His team is combing through more than a decade of home sales in all of Colorado’s counties. They find homes close to beetle-kill that have been resold within the ten year span, control for the housing bubble burst, and tease out the real effect the dead trees have had on values. They started with Larimer County and the forests near Fort Collins.
The study’s in its initial stages, but preliminary numbers show around a five percent decline. That’s roughly a 3 and a half million dollar impact to home values in Larimer County alone. Moeltner will soon start looking at other counties, and examining the effect of what’s now called viewshed contamination. It is when you look out your front window and see a forest of dead trees.
The news might not be as bad as it sounds, says Jason Adams, a real estate broker in Frisco.
“Truthfully, if you’ve never been in the neighborhood and you didn’t see it when it was a dense forested neighborhood you wouldn’t know the difference,” Adams says. “In our location in Summit County, you’re here to be close to world-class skiing, the lake. None of that’s changed.”
Adams says what he’s seen is a localized crisis. Certain homes in heavily cut areas or in neighborhoods that haven’t been cut at all are going to see their prices drop. In part it’s a psychological shift in mountain resorts decimated by pine beetle. Adams has just changed his sales pitch.
“We’ve seen all these fires on the Front Range, and the truth of the matter is that a lot of these neighborhoods are safer than they were before,” Adams says.
Back in Silverthorne, Sam Kirk’s neighbors are going through a similar psychological shift.
“Just like in the grief process there’s denial, and then the anger, and then the acceptance. We’re pretty much into the acceptance phase now,” Kirk says.
It’s a lot to accept -- the homes are worth less than what they once were and as for the return of the trees, that will be a long time coming.

★ ★ ★

▶ **Required task**:
Retype the stretch of the excerpt on beetle-kill and home values from "The study’s in" through "of dead trees.", keeping every word as it appears. The material that comes next has no connection to the excerpt on beetle-killed forests and home values.

★ ★ ★

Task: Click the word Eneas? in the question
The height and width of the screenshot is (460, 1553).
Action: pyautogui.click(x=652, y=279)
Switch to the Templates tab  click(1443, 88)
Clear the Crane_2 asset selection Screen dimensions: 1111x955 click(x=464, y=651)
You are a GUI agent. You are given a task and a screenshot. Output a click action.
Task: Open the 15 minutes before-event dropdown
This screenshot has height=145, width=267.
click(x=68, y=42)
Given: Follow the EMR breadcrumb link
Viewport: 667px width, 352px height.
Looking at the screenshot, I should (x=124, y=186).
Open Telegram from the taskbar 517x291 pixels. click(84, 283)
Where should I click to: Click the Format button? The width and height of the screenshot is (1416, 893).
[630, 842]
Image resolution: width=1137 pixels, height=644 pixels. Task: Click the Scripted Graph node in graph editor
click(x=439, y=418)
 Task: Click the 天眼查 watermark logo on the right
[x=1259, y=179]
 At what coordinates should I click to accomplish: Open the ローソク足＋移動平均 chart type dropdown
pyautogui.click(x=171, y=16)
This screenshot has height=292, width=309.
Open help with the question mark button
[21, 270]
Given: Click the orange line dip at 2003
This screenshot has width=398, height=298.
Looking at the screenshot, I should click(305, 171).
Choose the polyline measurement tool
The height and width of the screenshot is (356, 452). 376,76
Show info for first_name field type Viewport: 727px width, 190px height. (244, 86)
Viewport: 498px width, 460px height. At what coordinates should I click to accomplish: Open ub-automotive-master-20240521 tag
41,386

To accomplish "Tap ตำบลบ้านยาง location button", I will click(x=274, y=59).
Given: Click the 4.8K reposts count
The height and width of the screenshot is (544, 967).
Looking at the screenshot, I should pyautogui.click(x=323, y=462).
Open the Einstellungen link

★ ★ ★

▶ **Answer to the task**:
The study’s in its initial stages, but preliminary numbers show around a five percent decline. That’s roughly a 3 and a half million dollar impact to home values in Larimer County alone. Moeltner will soon start looking at other counties, and examining the effect of what’s now called viewshed contamination. It is when you look out your front window and see a forest of dead trees.